# WHAT THE TASK REQUIRES:
Count how many lines of the data include "agent". The answer is that number and nothing else.

(Stored records)
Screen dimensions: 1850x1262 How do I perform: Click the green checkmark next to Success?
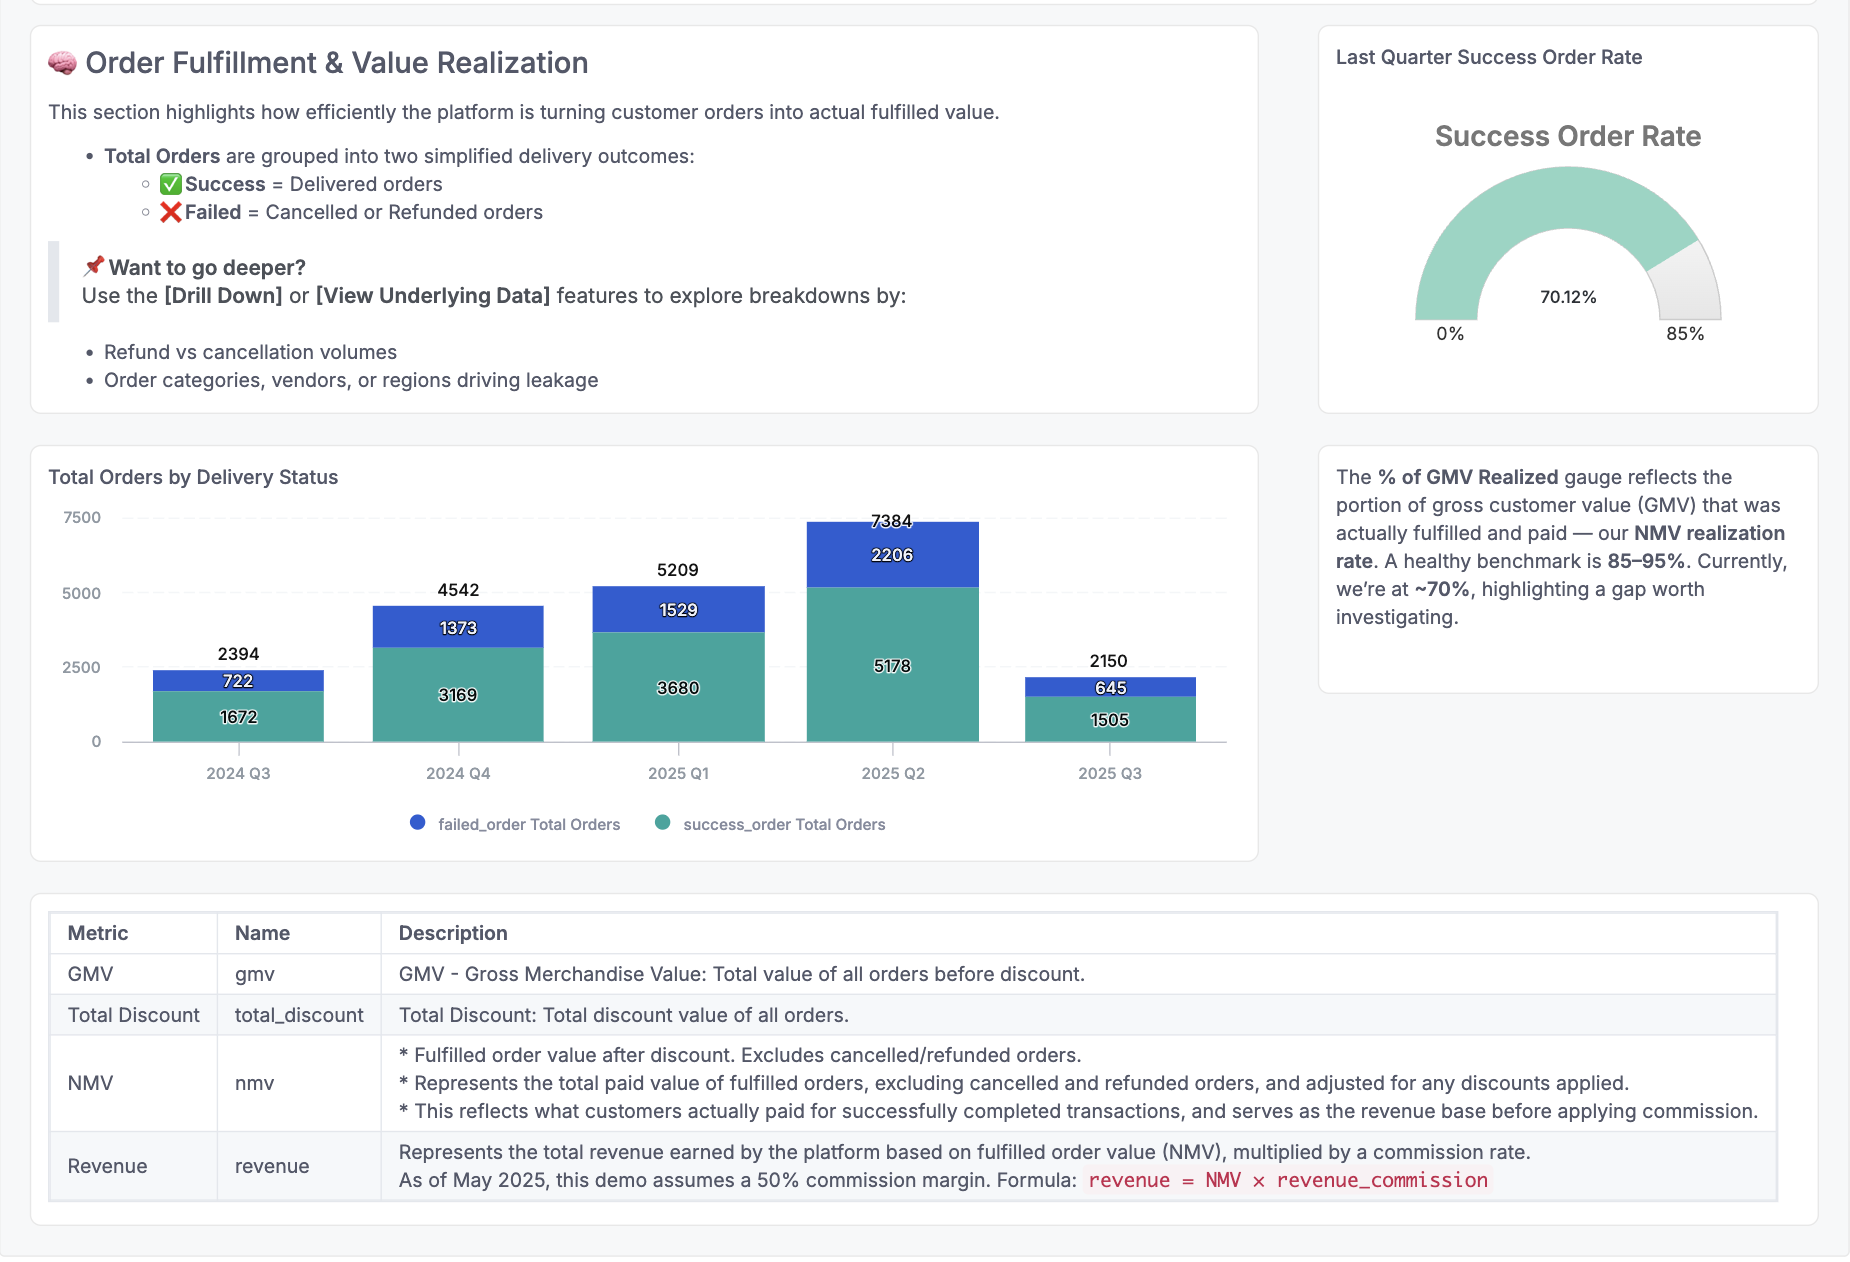(171, 184)
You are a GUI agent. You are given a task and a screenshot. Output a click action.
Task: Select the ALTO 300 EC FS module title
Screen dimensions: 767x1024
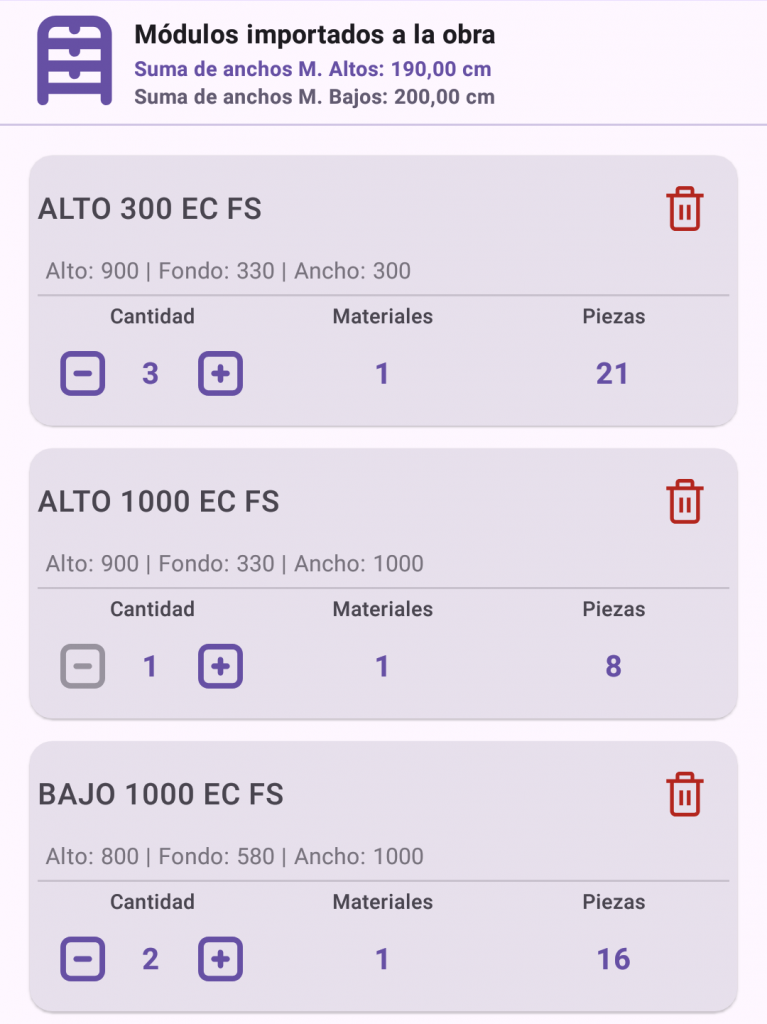pos(150,209)

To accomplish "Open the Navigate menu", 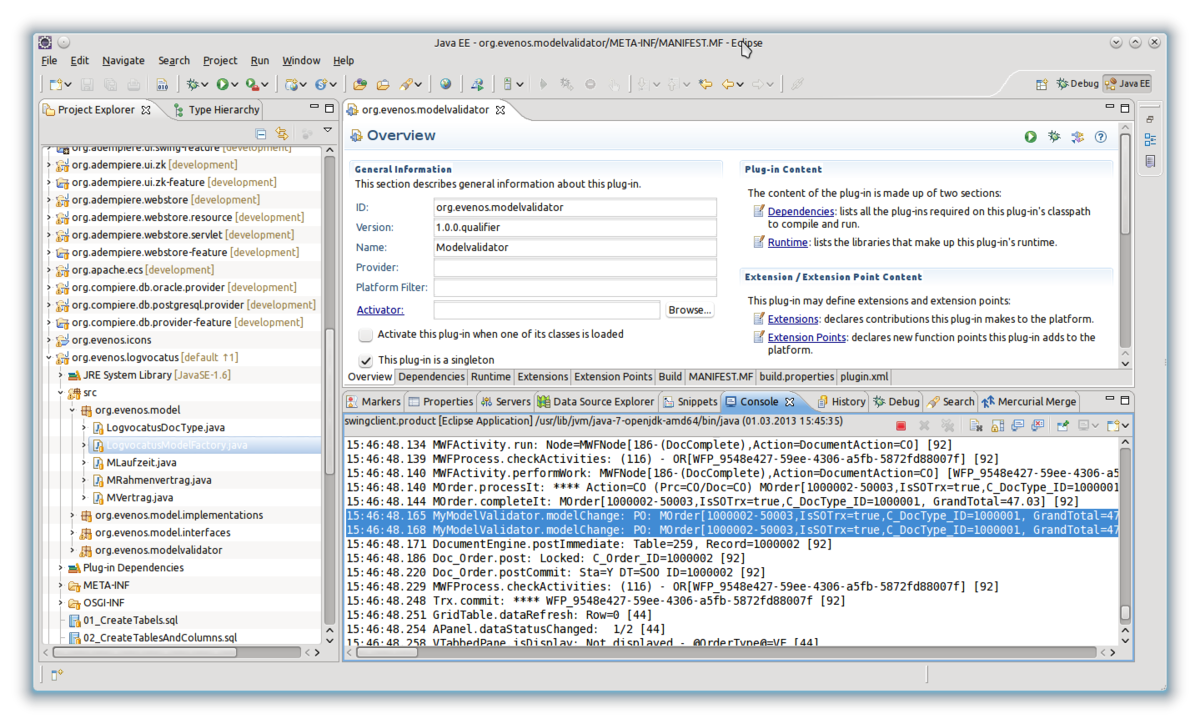I will click(123, 61).
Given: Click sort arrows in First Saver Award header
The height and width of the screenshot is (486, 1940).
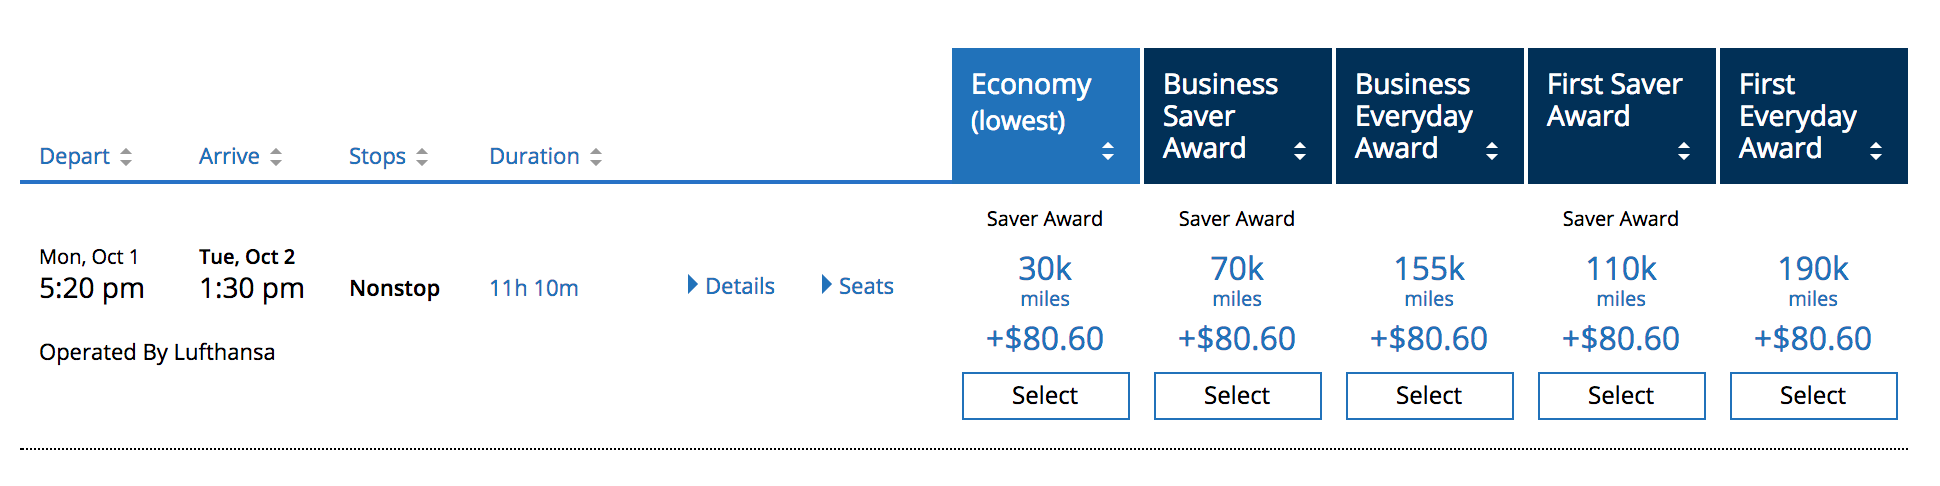Looking at the screenshot, I should point(1684,151).
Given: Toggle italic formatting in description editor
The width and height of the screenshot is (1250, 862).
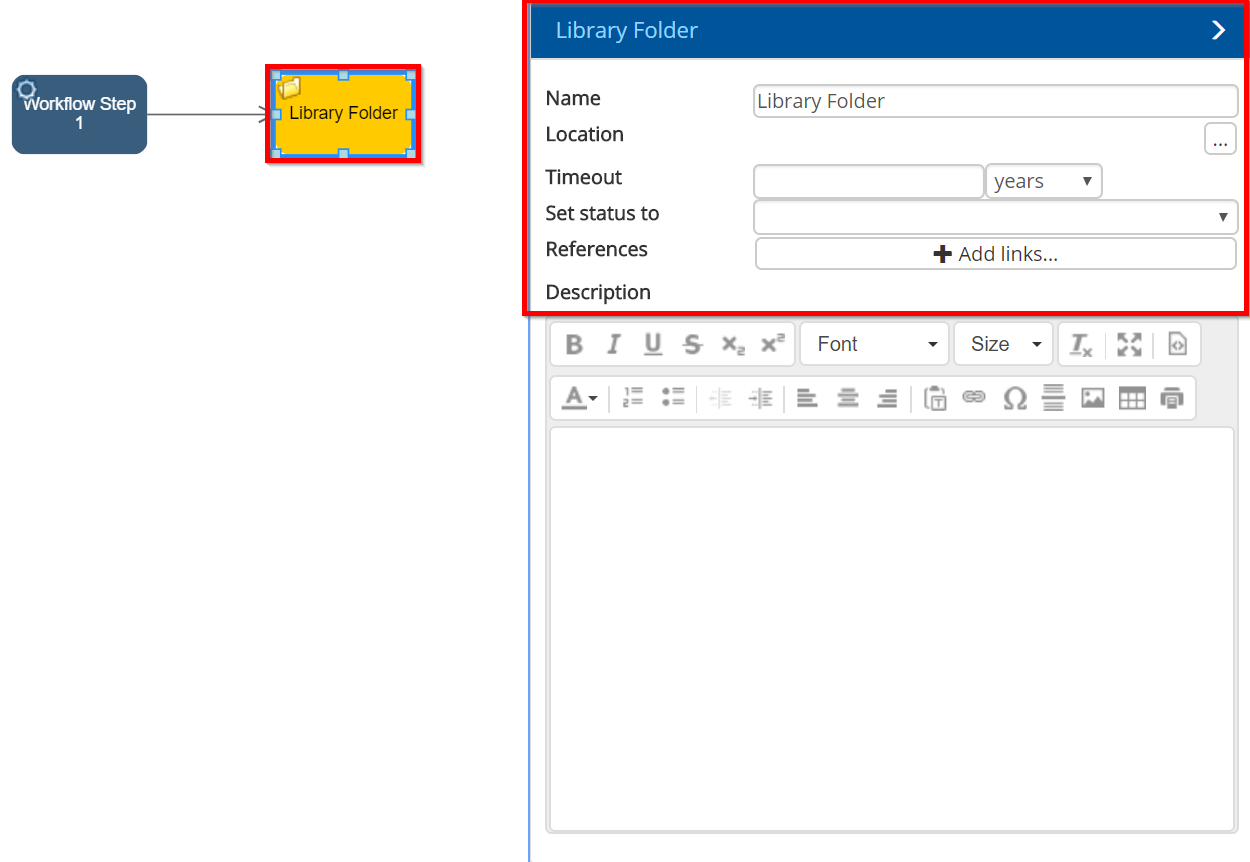Looking at the screenshot, I should (613, 344).
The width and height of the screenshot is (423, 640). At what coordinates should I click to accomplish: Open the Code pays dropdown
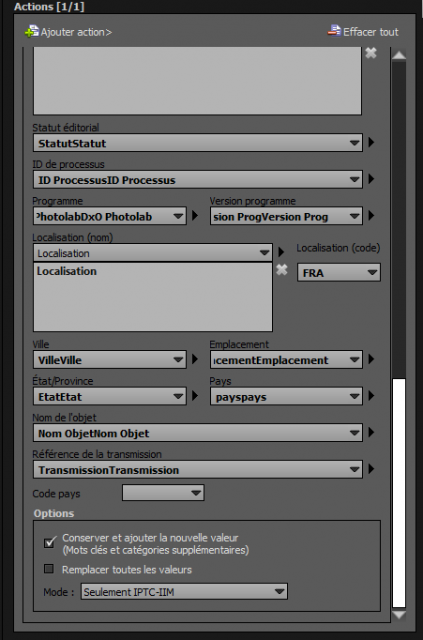163,493

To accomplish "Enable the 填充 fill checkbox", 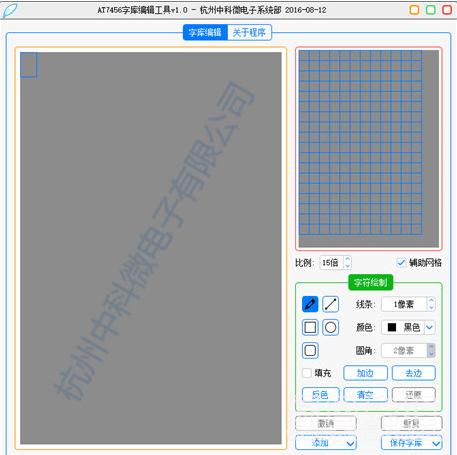I will click(x=306, y=372).
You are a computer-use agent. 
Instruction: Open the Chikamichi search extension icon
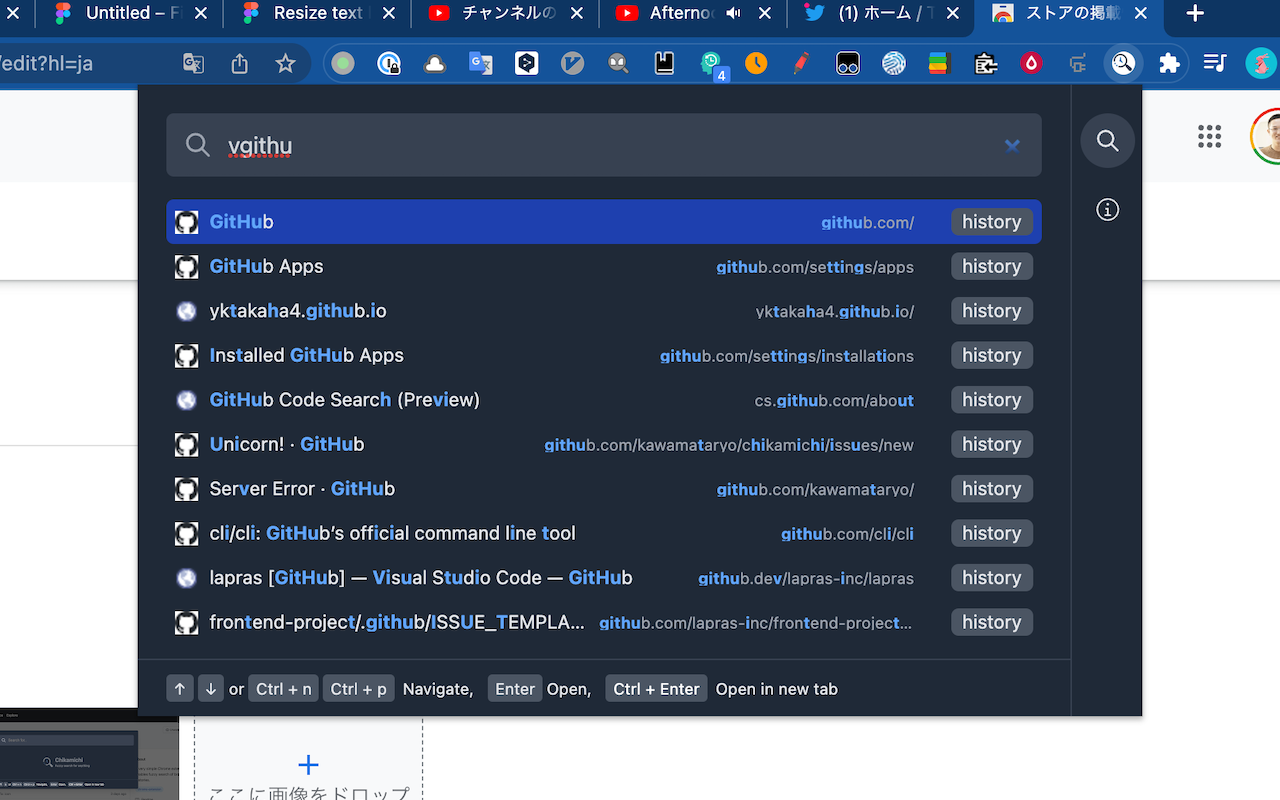pyautogui.click(x=1123, y=62)
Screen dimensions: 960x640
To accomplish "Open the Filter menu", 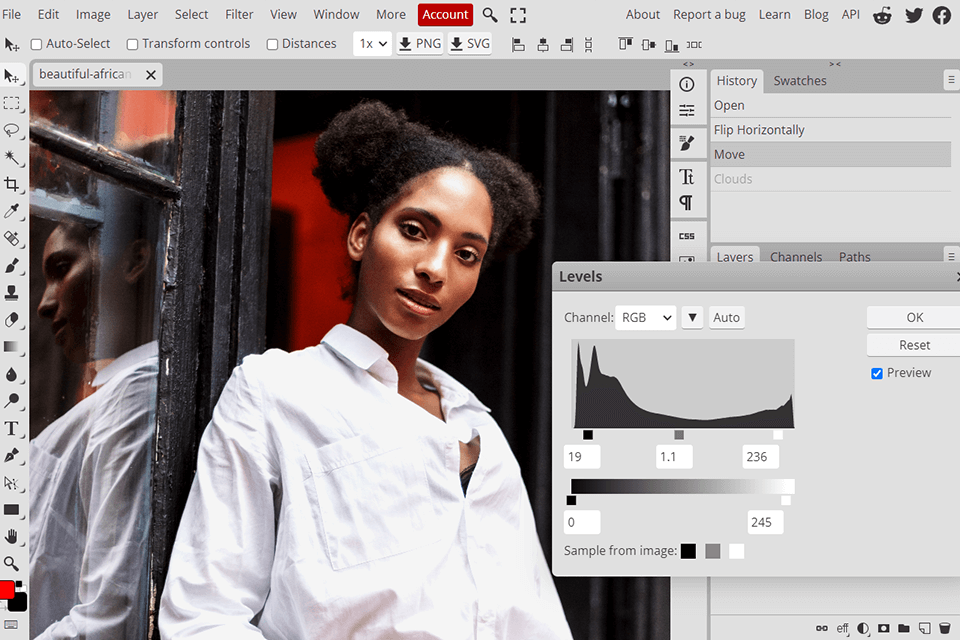I will tap(239, 14).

# EXPECTED OUTPUT:
2